The moon hung swollen and a bright, pearly white in the clear, cloudless sky. Stars like a blanket of sparkling luminescence stretched from horizon to horizon, bathing the bare landscape in startling shades from deep, midnight blue shadows and pale, milky white reflections on the sand. A little pinprick of a more somber, smoldering red bobbed, moving slowly down the lonely desert road. A cigarette hung loosely from slack lips, eyes staring peacefully at the serenity in the quiet landscape. A sudden gust of wind whipped across the land, swirling around the body of the girl and eliciting a shiver. She pulled her jacket closer around her body, drawing on her smoking cigarette and filling her lungs with a sear of warm smoke. She blew it out of the corner of her mouth, eyes watching as the trail curled up into the air and vanished. If it weren't for the tell-tale sign of her smoking, eyes would have had a hard time telling she was there. Her hair hung dark and straight around her face and shoulders, blacker than the nighttime shadows. Her face was pale, and she wore dark clothing, a denim jacket over a dull brown t-shirt, though certain shows of lightness in the garment brought up the possibility that it had not always been that shade. Dark, tough jeans clung to rangy, yet still feminine legs, with the pointed toes of a pair of boots emerging from the bottoms.

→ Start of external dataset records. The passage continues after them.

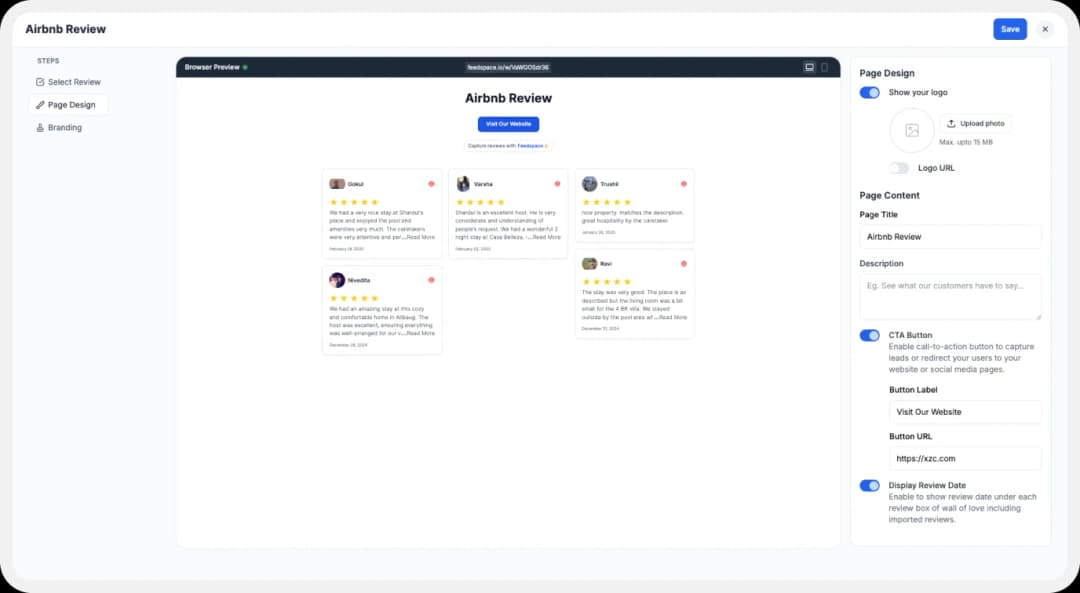Click the red Airbnb icon on Varsha's review
The height and width of the screenshot is (593, 1080).
[x=557, y=184]
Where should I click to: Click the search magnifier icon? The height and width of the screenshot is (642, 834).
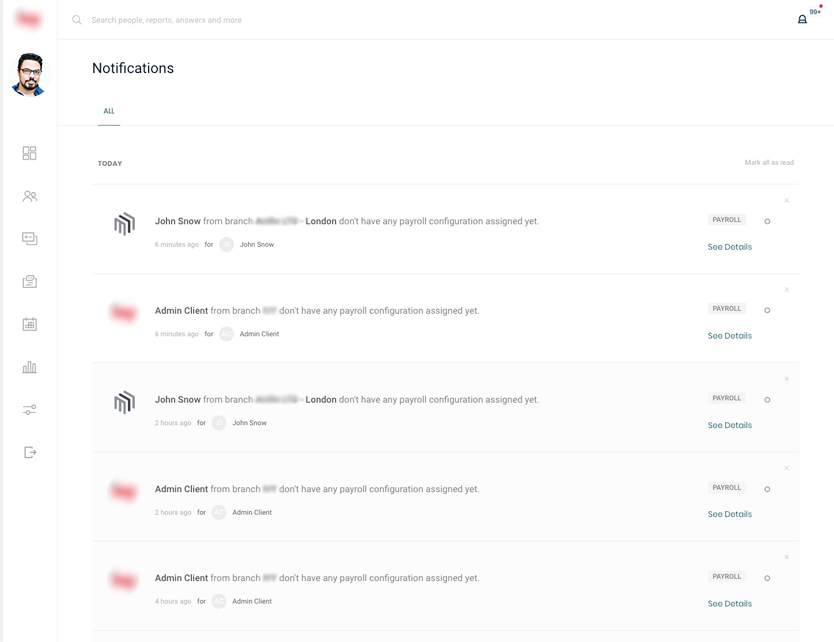[77, 20]
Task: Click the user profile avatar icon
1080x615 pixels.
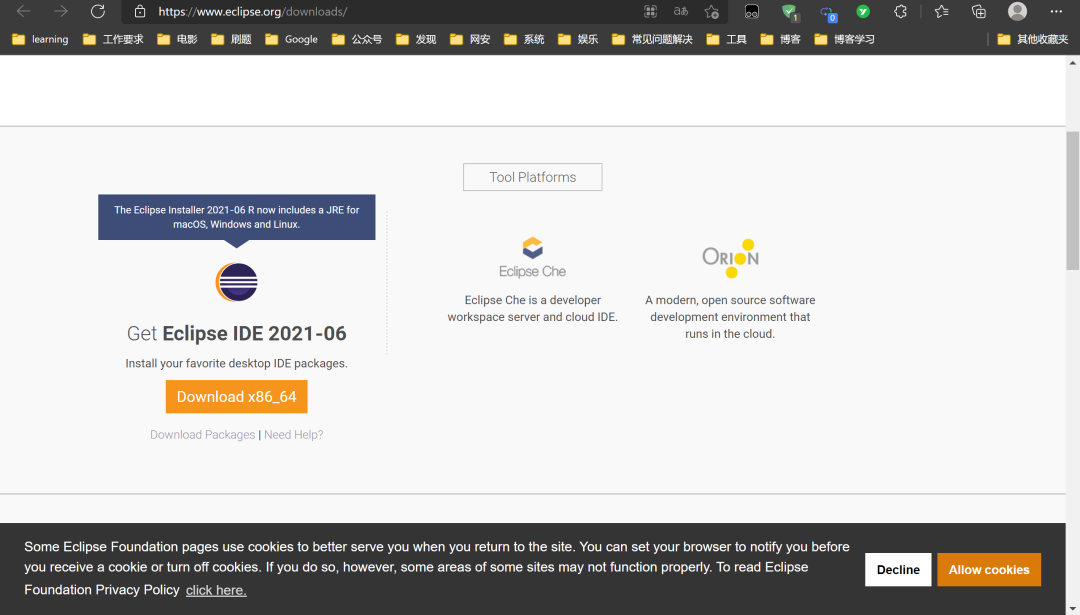Action: pyautogui.click(x=1017, y=12)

Despite her uncertainty about such things, she couldn't help but feel that she was made for this world around her, the contrast and harshness a perfect harmony with her own gruff nature and that gentler side she tried not to show so much, at least not around the men of the little town. She took another pull on her cigarette, continuing her walk down the vacant road. It was almost her favorite time of the day, when the pale, wan light of the sun would just barely start creeping into the air. The sky and land would be scraped clean like a canvas, all turning to bleached grays and whites, before the sun poked up over the edge of the world to color it with tongues of flame. Fire would roar across the sky and the land would glow bright, hot yellow as the orb rose up to the sky, soon to more literally scorch the earth and any so foolish to walk unprotected beneath it. But until that happened, she could watch the dramatic death of the night once again.

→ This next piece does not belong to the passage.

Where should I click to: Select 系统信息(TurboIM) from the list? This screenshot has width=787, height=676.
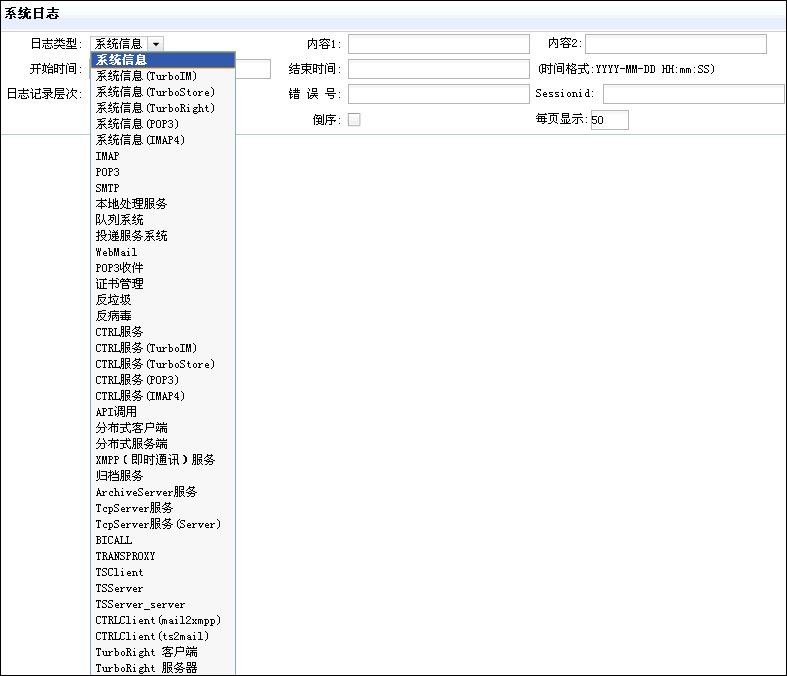(x=146, y=76)
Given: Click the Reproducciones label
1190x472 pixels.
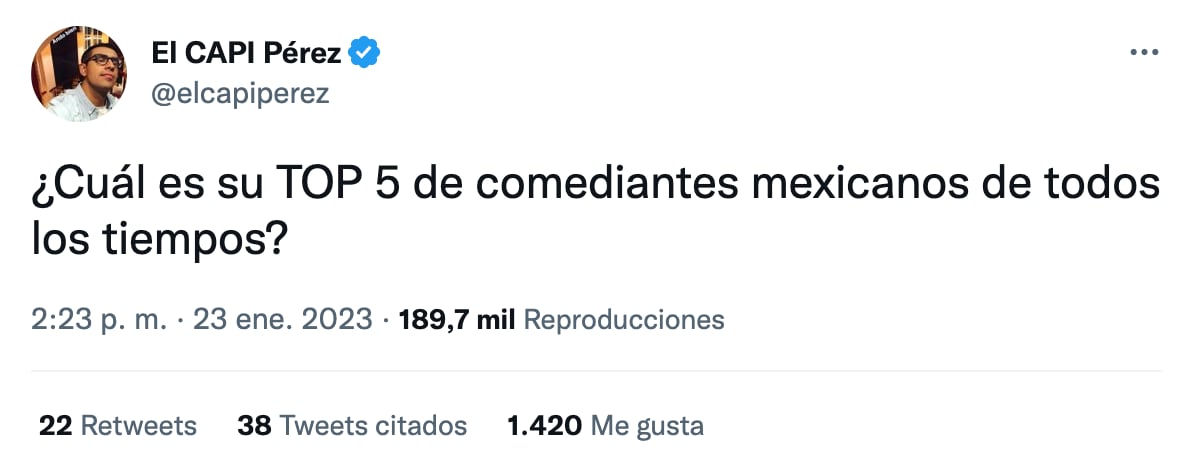Looking at the screenshot, I should click(623, 320).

It was such a blend to this time that she almost missed it. Just on the side of the road, as this magical time began, was a small, pitiful, cream-colored bundle. She didn't take any notice of it when first her eyes passed it, only as the sun began rising father and coloring the earth, the contrast becoming more evident, did she truly recognize what it was she saw. Patches of pale flesh the tone of finely mixed masa, a splay of hair that at one glance appeared a deep, lustrous brown, and at another shone with the blaze of burnished copper. It was a young girl, lying on the road. Reki felt a sinking feeling in the pit of her stomach, and she ran over as fast as she was able. Thankfully, she found the girl alive, though clad only in a simple cloth dress and sandals that were terribly unsuited for this land, and with no evident sign of how she had arrived. Her skin was soft and untouched by sun, her feet showed no signs of walking, and yet it would have been the news of the month had any vehicles gone by on this road today. Reki cleared her mind of those thoughts. It didn't matter right now, she needed to get her to shelter before the sun rose. She shook the girl's shoulder, but she didn't awaken. Looking closer and touching exposed skin, the girl did feel somewhat hot, and her slumber restless. She was sick, alone, and presumably lost, in the middle of nowhere with a sun rising angrily to roast her where she lay. Without a single moment's hesitation, Reki carefully pulled the unconscious girl onto her back, continuing the trek back to her home.
*****
The girl shifted restlessly. Something deliciously cool and soothing touched on her brow, and a gentle caress on her cheek brought a warmth quite apart from fever to her heart. She opened her eyes. The air around her at first seemed somehow... dirty, but as her vision cleared, she found it was only the effect of sunlight filtering through dingy, yellowed curtains and illuminating a dingy, brown room. Her eyes roamed slowly over the slightly discolored walls, finding soon the one example of beauty in this place. Somebody sat beside her, beside the bed she lay in. An earthenware bowl sat on her lap, and she wrung out a clean white cloth with careful deliberation in the cool water it held. Her face was gracefully composed of straight planes, but was kind, and her skin looked soft. The roughly made pants and shirt she wore seemed at once both out of place, and strangely perfectly suited to adorn her. She turned her dark, angled eyes back to the girl in the bed, and appeared surprised.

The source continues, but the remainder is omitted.